25 . The composition of claim 1 , wherein the CRISPR/Cas enzyme further comprises one or more nuclear localization sequences (NLSs) capable of driving the accumulation of the CRISPR/Cas enzyme to a detectible amount in the nucleus of the cell of the organism.
26 . The composition of claim 25 , wherein the CRISPR/Cas enzyme comprises at least one NLS at or near the amino-terminus of the CRISPR/Cas enzyme and/or at least one NLS at or near the carboxy-terminus the CRISPR/Cas enzyme.
27 . A CRISPR-Cas system comprising one or more vectors for delivery to a eukaryotic cell, wherein the vector(s) encode(s): (i) a CRISPR enzyme; (ii) a guide RNA capable of hybridizing to a target sequence in an HBV viral genome within the cell; and (iii); a tracr mate sequence; and (iv) a tracr sequence,
wherein, when expressed within the cell, the guide RNA directs sequence-specific binding of a CRISPR complex to the target sequence, and the CRISPR complex comprises (a) the tracr mate sequence hybridised to the tracr sequence and (b) a CRISPR enzyme bound to the guide RNA, such that the guide RNA can hybridise to its target sequence in the viral genome.

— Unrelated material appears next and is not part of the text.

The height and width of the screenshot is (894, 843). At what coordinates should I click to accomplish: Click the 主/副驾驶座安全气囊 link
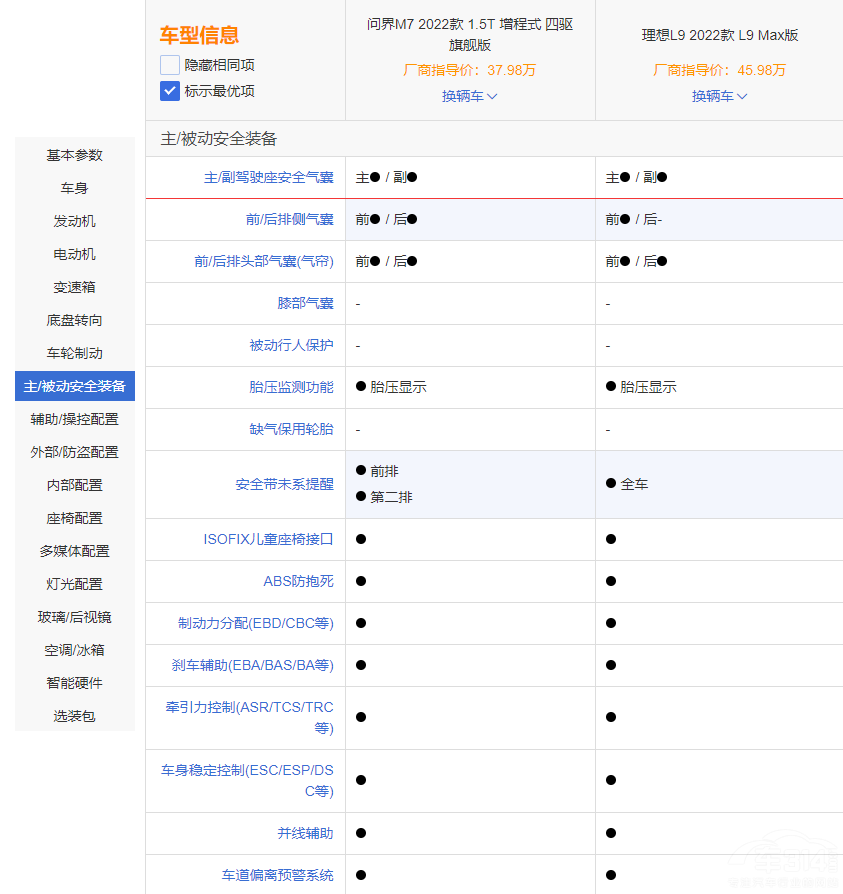268,177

28 . A method of treating an HBV infection in an individual in need thereof comprising administering an effective amount of the system of claim 28 .
29 . The method of claim 29 including administering an additional HBV treatment.
30 . The method of claim 30 wherein the additional treatment comprises an epigenetic modifier.Cited by (0)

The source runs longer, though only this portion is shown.